While it may sound old-school, the spreadsheet is actually an upgrade of a NIST computer program that has helped protect valuable military assets and lives for several decades, despite being based on the vintage operating system MS-DOS.
Fire protection is a major issue for military vehicles, which carry flammable fluids and can incur significant damage and casualties in accidents or combat. These vehicles carry hand-held fire extinguishers among other fire-suppression systems. A challenge is filling the bottles in such a way that the heat of a fire does not boost the pressure to the point of explosion. Calculations are needed to safely combine a fire suppressant agent with the nitrogen that expels and disperses the chemical. Another challenge is what agent to use. Efforts are underway to identify fire suppression agents with low or no global warming potential (GWP).
In the 1990s, NIST researchers developed a computer program for bottle-filling calculations called PROFISSY (PROperties of FIre Suppressant SYstems), which was distributed informally and has been widely used. But the old source code made it difficult to add new fluids. NIST has now replaced PROFISSY with a spreadsheet that has additional functionality and fluids and also links to NIST's REFPROP database, which contains properties of many additional chemicals and mixtures.

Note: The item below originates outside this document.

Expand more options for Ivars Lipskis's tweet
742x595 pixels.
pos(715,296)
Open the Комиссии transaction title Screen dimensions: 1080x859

REFPROP has been widely adopted as a standard in the refrigerants community and also contains fire suppressing agents, including environmentally preferable alternatives to halons that deplete Earth's protective ozone layer and hydrofluorocarbons that contribute to global warming.
"We've been using PROFISSY for many years to facilitate design of fire extinguishers for test and evaluation, especially with non-halon and low-GWP fire suppression agents where off-the-shelf products are not available," said Steven Hodges of the U.S. Army's Ground Vehicle Systems Center Fire Protection Team.
"PROFISSY is an invaluable tool when we are working with developmental materials because it gives us a basis to believe that we are testing extinguishers that can be viable products, that is, meet environmental requirements such as being able to safely operate at temperature extremes," Hodges added. "The original DOS-based PROFISSY has been an indispensable workhorse; the new PROFISSY tool adds capability, improves accuracy, and is much easier to use, expand and maintain."
The Army is evaluating several environmentally friendly, low-GWP chemicals as potential fire- extinguishing agents for its vehicles, a continuation of research conducted for ground and aviation weapon systems, Hodges said.
"I believe most, if not all, of the U.S. commercial and military aircraft manufacturers have used PROFISSY in aircraft fire suppression system design and development," said Jiann Yang, deputy chief of the NIST Fire Research Division. "PROFISSY is a good example of the return on investment of federal research."